Revision as of 19:57, 29 March 2012

Life

Born: 28 March 1621, Gumpertshausen bei Hallburg, Lower Franconia

Died: 31 May 1696, Nuremberg

Biography:
German teacher and composer. After his father’s death in 1627, he and his mother fled the ravages of the Thirty Years War. His mother died at Weimar in 1638, after which he was at Coburg until 1641, when he settled in Nuremberg, enrolled at the Sebaldusschule and began to study music with Kindermann. Both of these steps led to positions that he was to hold for the rest of his life: beginning in 1650 he was a teacher in Nuremberg’s schools, functioning as a Kantor, though he was never given that title; and beginning probably in 1656 he was Director chori musici, a post he shared with Paul Hainlein. His chief contribution was as a teacher. He and Georg Caspar Wecker (also a pupil of Kindermann) taught Nuremberg’s next generation of musicians: Nikolaus Deinl, Johann Krieger, Johann Löhner, Johann Pachelbel, J.B. Schütz and Maximilian Zeidler. After learning singing and the rudiments of music from Schwemmer, the pupils would go to Wecker for keyboard training and composition. Schwemmer’s role as a singing teacher is reflected in the fact that all his extant works are vocal.
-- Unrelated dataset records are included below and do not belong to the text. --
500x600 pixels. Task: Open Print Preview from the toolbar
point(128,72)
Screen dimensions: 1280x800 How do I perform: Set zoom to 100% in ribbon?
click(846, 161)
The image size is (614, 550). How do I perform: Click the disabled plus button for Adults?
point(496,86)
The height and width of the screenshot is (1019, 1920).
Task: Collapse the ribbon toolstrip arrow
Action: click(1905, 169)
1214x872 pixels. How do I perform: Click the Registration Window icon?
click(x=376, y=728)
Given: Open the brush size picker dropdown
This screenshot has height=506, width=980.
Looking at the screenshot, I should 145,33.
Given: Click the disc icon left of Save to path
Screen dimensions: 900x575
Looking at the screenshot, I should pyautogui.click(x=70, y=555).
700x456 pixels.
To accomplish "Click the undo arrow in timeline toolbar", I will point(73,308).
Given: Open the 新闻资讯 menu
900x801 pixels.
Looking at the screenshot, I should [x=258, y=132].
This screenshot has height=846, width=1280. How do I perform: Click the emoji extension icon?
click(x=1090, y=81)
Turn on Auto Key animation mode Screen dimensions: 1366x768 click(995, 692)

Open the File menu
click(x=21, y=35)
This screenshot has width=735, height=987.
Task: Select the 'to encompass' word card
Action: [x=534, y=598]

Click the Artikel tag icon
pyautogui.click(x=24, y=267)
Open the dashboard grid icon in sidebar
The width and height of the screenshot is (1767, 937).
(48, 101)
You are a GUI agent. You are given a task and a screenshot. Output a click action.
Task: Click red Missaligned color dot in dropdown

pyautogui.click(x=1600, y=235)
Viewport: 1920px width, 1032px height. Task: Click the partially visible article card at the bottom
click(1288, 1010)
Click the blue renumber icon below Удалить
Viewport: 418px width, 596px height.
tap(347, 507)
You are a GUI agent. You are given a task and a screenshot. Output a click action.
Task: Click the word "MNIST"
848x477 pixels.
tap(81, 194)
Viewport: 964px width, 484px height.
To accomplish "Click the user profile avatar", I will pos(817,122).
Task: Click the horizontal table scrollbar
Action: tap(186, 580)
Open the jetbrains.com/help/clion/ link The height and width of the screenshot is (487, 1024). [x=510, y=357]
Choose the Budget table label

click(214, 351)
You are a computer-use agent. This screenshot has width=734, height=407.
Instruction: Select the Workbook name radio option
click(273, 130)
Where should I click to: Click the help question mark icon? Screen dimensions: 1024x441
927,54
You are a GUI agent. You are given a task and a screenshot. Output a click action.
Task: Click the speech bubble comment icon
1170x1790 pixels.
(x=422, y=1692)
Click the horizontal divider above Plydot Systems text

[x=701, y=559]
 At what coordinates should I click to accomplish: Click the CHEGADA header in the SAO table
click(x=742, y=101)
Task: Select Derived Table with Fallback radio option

As with Hainlein and Wecker, the bulk of his output consists of sacred strophic songs, most of which he was asked, as Director chori musici, to write for weddings and funerals. Nearly all his other works are either cantatas or choral concertos. Here the general lack of harmonic variety found in German music of the period is partly compensated for by frequent inventive and imaginative contrasts of texture, tone-colour and note values that identify him as a master of the concertato style.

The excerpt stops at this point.